Exercise input
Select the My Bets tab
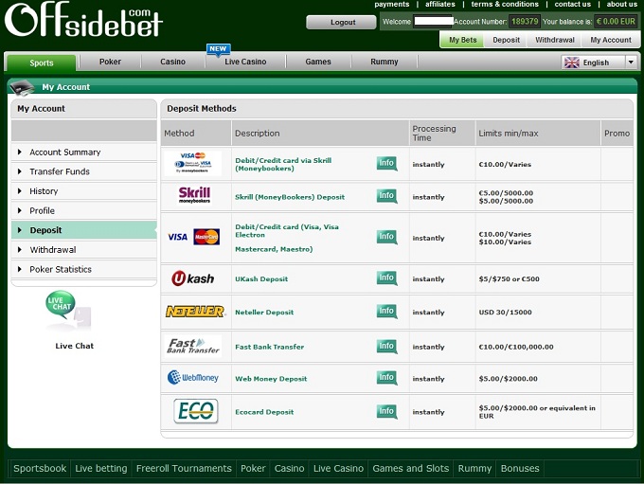Image resolution: width=644 pixels, height=484 pixels. pos(462,40)
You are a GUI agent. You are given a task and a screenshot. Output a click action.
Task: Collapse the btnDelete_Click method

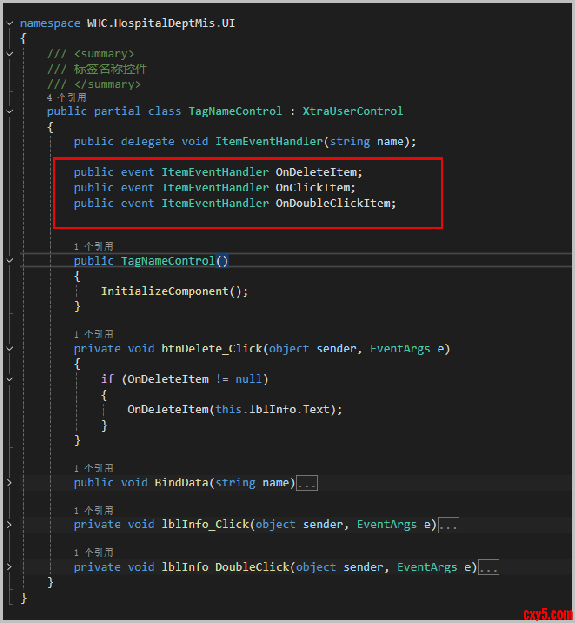pyautogui.click(x=10, y=349)
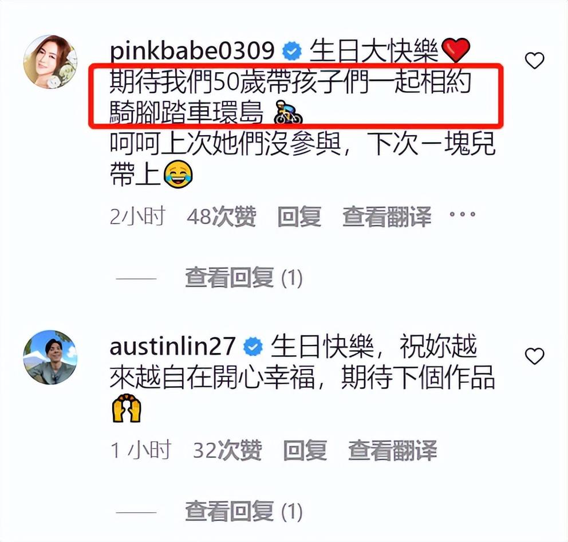This screenshot has width=568, height=542.
Task: Reply to austinlin27's comment via 回复
Action: tap(305, 450)

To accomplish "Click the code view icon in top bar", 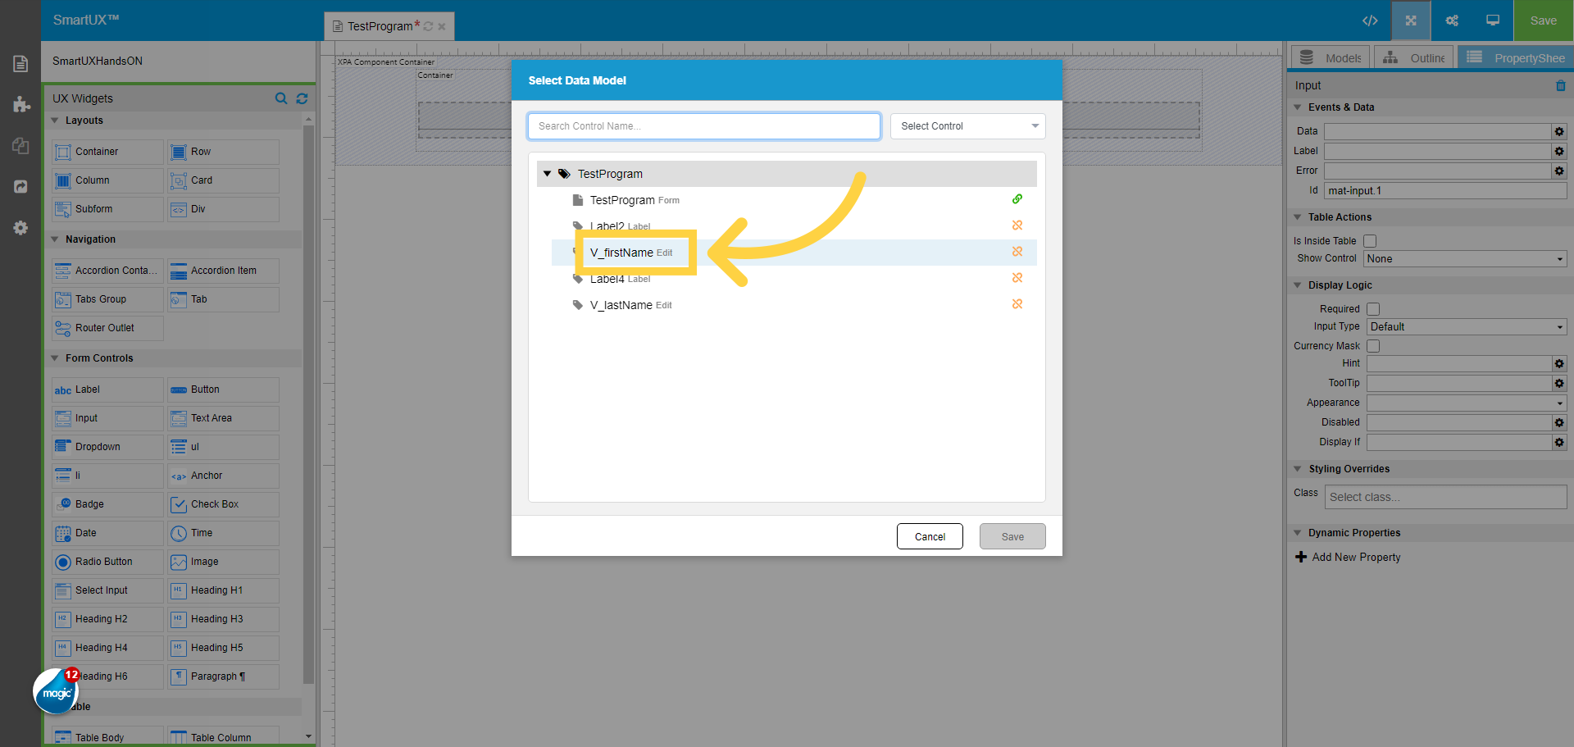I will coord(1370,20).
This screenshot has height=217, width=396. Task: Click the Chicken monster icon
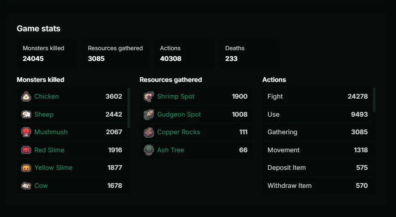click(26, 96)

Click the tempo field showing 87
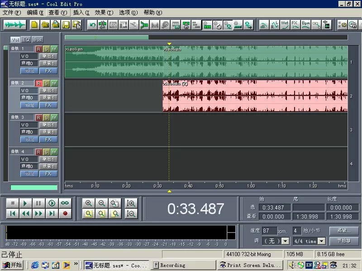[x=269, y=230]
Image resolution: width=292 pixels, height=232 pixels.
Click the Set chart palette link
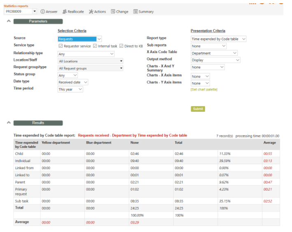tap(204, 89)
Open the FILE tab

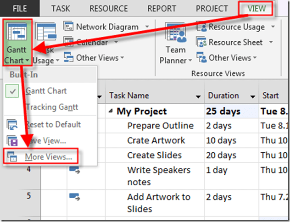(x=19, y=8)

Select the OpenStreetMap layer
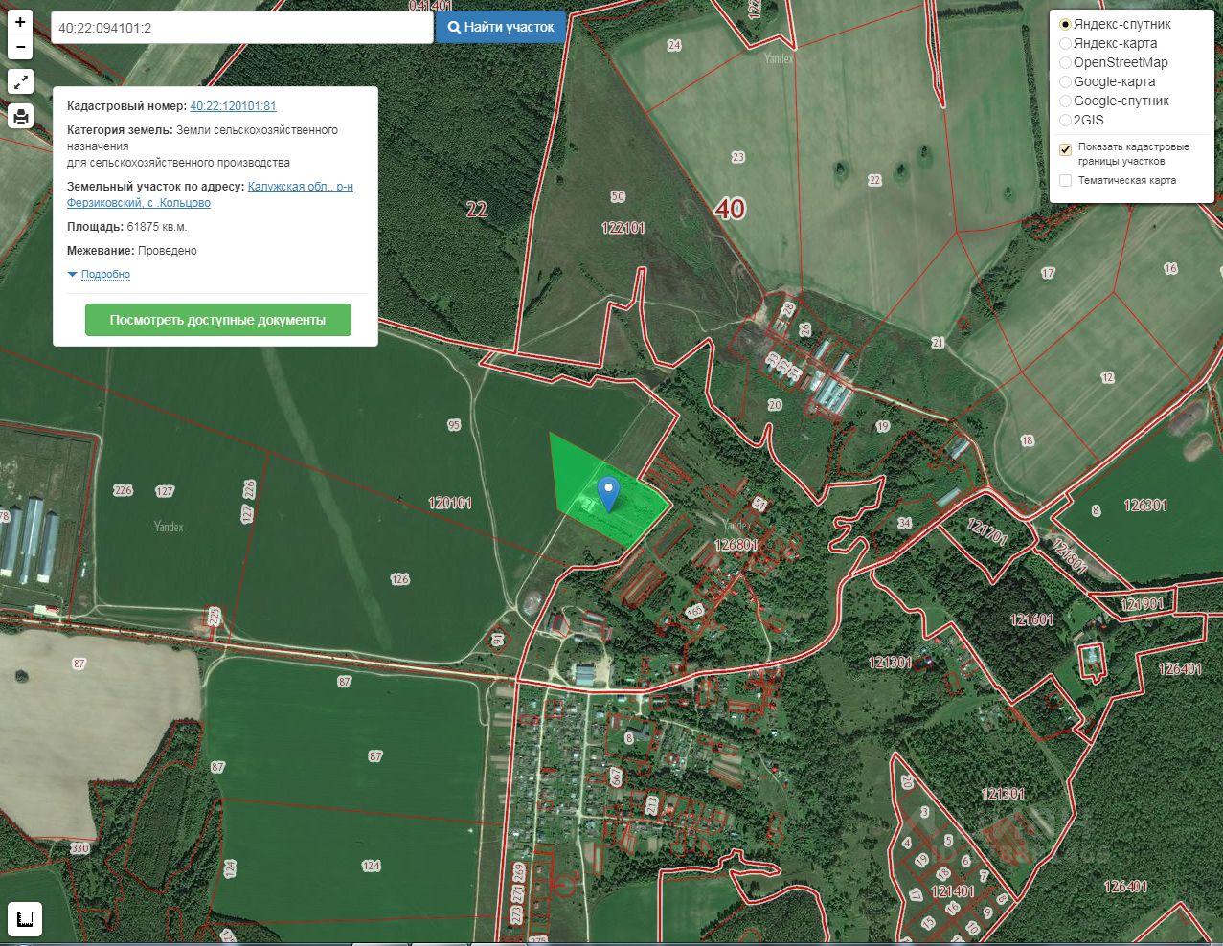[1065, 62]
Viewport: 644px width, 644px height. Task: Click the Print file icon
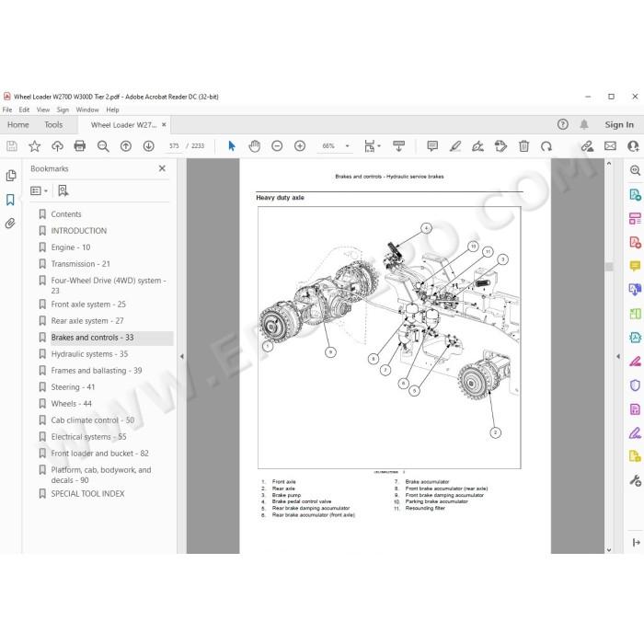pos(80,145)
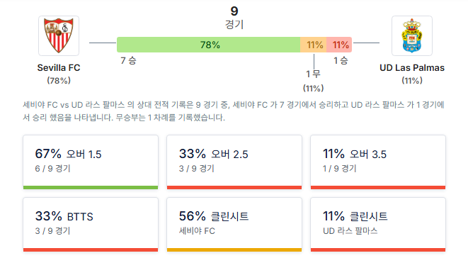Image resolution: width=468 pixels, height=258 pixels.
Task: Click the 67% 오버 1.5 stat card
Action: [91, 162]
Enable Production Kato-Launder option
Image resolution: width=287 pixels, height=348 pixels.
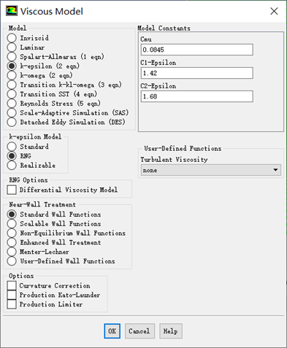12,295
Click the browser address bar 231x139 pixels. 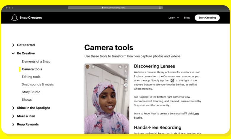116,8
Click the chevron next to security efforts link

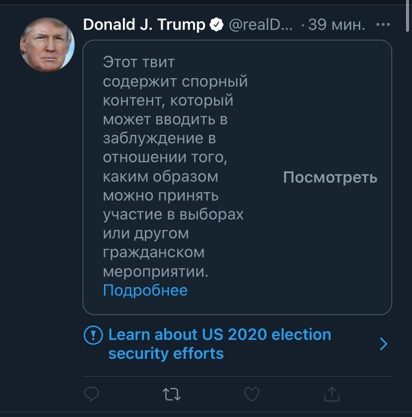pyautogui.click(x=383, y=344)
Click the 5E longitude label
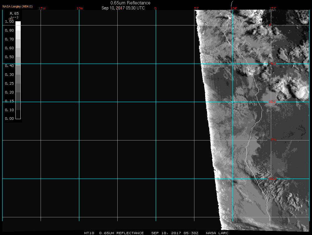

Task goal
From the line containing "Click the chevron" down to the end of the listing above, every line is to be returned exactly, though the pictures are not.

Solution to this task
Click the chevron next to security efforts link

pyautogui.click(x=383, y=344)
Click the 5E longitude label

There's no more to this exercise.